Inside the software development process

First, some simple principles driving software development:


  • “POGE (Principle of Good Enough)”: free range simplicities shall drive your developments (on "Doc Searls Weblog": The SIMPLE case for XMPP, POGE, cont'd);

  • “PONGE (Principle of Never Good Enough)”, POGE's marketing opposite notion: always find new, useful – or not – functionnalities to implement (also on "Doc Searls Weblog": POGE vs. Microsoft?);

  • the KISS Principle (“Keep It Simple, Stupid”), a corollary to POGE: “a maxim often invoked when discussing design to fend off creeping featurism and control development complexity”;

  • the worse-is-better philosophy (via "::Manageability::": Words To Live By "Worse is Better"):

    Simplicity-the design must be simple, both in implementation and interface. It is more important for the implementation to be simple than the interface. Simplicity is the most important consideration in a design.

    Correctness-the design must be correct in all observable aspects. It is slightly better to be simple than correct.

▶ _SET TASKS_:
1. Say whether each statement agrees with the passage on software development principles. Answer yes or no for each, and quote the words from the passage that decide it.
(a) The KISS Principle is described as a corollary to POGE.
(b) Under the worse-is-better philosophy, a simple interface matters more than a simple implementation.
(c) PONGE is presented as the marketing opposite of POGE.
2. Reproduce the part of the passage on software development principles that runs from "Simplicity-the design must" up to and including "in a design.", word for word.

▶ _GIVEN INFORMATION_:

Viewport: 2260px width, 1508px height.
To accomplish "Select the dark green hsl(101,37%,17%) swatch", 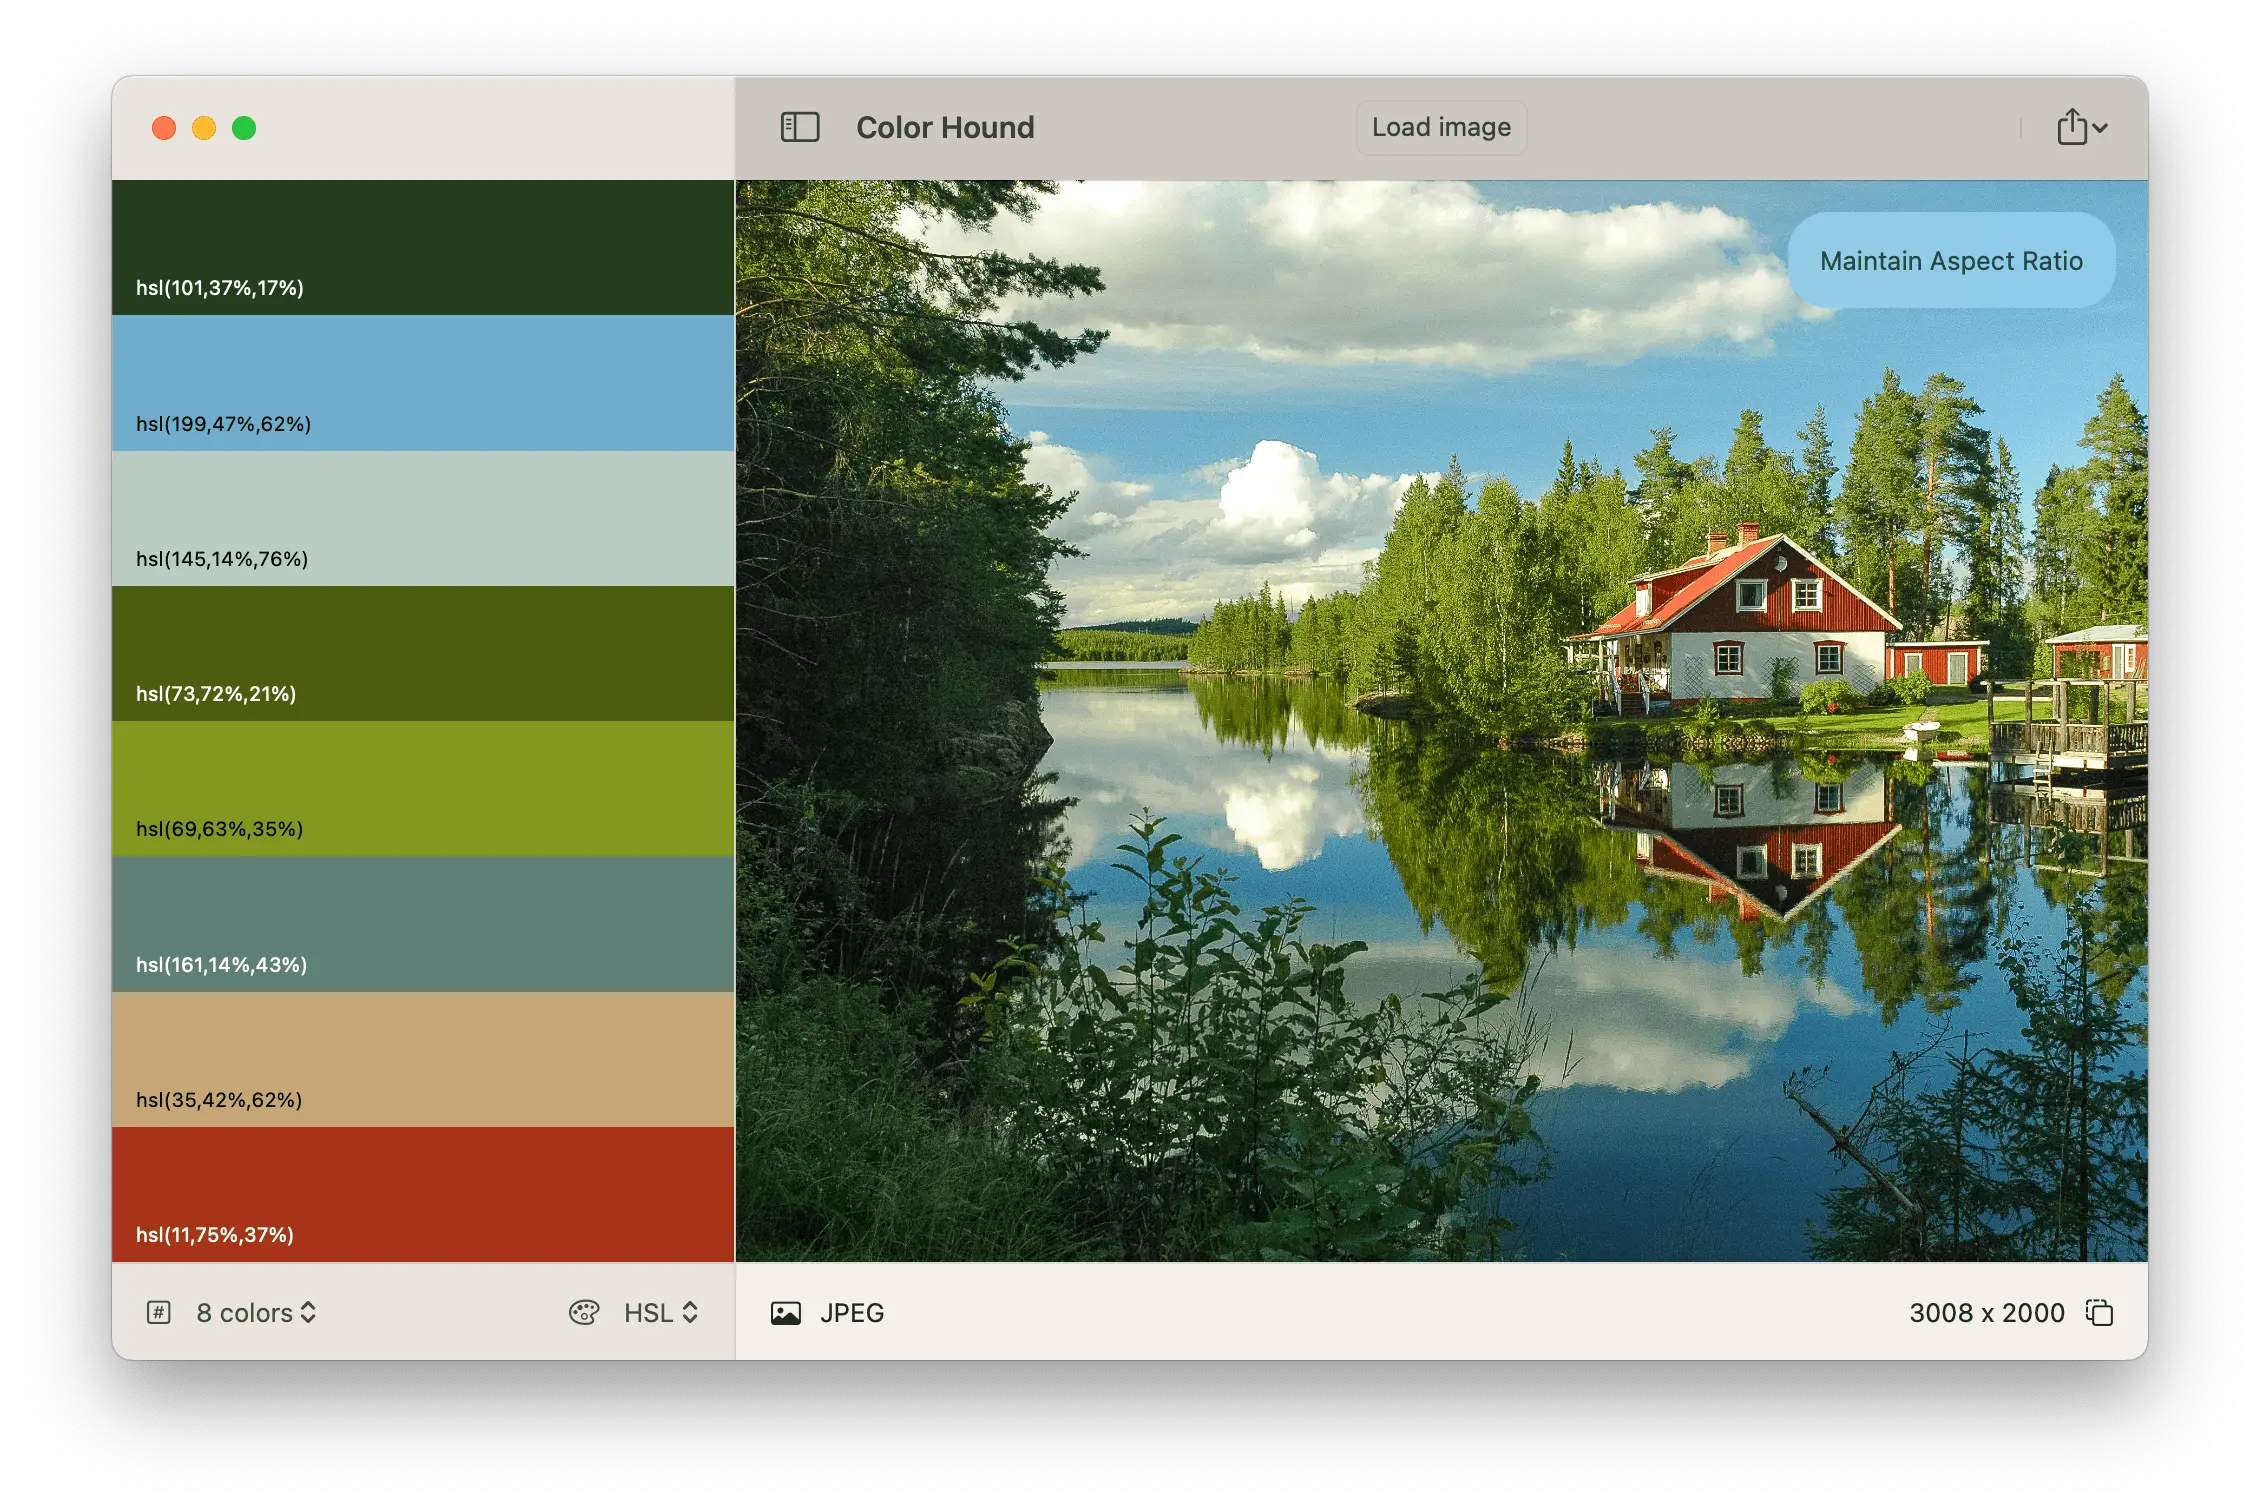I will click(x=423, y=247).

▶ _SOLUTIONS TO THE PROBLEMS_:
1.
(a) Yes: "the KISS Principle (“Keep It Simple, Stupid”), a corollary to POGE"
(b) No: "It is more important for the implementation to be simple than the interface."
(c) Yes: "POGE's marketing opposite notion"

2.
Simplicity-the design must be simple, both in implementation and interface. It is more important for the implementation to be simple than the interface. Simplicity is the most important consideration in a design.